** TASK DETAILS **
Extract each row below that contains the word "Where", copying every such row in full.

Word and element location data
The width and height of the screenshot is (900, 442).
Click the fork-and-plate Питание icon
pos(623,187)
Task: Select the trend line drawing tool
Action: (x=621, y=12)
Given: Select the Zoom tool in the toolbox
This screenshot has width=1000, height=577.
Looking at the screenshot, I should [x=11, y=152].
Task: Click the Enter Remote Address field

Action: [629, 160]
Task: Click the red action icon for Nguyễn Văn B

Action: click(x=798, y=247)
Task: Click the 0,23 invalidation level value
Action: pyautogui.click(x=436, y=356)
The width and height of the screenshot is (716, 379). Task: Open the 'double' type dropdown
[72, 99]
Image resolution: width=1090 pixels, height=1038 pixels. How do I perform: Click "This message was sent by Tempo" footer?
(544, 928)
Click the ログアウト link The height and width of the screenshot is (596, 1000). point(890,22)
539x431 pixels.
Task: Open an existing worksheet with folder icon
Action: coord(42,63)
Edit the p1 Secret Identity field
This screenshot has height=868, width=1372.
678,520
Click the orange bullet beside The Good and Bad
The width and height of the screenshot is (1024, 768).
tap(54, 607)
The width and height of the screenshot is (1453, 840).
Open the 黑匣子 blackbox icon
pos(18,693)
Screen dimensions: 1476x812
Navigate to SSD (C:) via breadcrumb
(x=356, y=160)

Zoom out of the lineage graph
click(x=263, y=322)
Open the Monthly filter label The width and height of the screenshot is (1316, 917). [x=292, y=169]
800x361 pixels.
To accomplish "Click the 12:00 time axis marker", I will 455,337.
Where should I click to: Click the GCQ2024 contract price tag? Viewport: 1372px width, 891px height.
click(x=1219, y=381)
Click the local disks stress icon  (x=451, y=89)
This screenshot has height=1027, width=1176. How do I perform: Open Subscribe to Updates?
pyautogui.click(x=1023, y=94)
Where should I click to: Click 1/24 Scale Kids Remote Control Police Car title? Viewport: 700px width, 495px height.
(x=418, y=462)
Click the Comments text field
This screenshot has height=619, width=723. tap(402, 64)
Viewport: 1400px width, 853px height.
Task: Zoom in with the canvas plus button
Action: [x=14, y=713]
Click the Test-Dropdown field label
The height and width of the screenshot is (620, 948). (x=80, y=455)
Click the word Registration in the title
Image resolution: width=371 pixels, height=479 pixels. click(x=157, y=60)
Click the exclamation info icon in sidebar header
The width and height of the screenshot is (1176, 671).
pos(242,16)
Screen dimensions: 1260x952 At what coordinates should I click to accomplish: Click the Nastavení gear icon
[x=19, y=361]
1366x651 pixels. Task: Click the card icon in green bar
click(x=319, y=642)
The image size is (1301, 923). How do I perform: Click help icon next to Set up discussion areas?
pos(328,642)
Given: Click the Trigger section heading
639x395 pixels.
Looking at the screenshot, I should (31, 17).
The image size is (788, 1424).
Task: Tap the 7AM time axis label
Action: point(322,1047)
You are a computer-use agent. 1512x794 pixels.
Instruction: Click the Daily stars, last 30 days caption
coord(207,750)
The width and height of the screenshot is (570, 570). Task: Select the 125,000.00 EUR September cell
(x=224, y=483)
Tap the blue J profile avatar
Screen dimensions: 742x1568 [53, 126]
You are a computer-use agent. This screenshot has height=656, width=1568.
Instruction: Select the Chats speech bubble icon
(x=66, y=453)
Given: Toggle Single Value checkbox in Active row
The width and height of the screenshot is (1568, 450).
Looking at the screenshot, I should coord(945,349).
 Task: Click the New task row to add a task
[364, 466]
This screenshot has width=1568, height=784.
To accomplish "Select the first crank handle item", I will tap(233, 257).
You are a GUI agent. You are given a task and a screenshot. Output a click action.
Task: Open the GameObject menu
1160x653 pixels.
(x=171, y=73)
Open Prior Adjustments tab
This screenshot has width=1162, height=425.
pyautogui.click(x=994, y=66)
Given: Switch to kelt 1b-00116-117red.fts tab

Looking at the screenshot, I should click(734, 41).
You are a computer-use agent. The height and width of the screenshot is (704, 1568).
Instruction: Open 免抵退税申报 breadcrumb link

** SOLVED PROBLEM **
Where should I click to: Click the GCQ2024 contract price tag? Viewport: 1372px width, 891px height.
Where should I click to: Click 1/24 Scale Kids Remote Control Police Car title? Viewport: 700px width, 495px height.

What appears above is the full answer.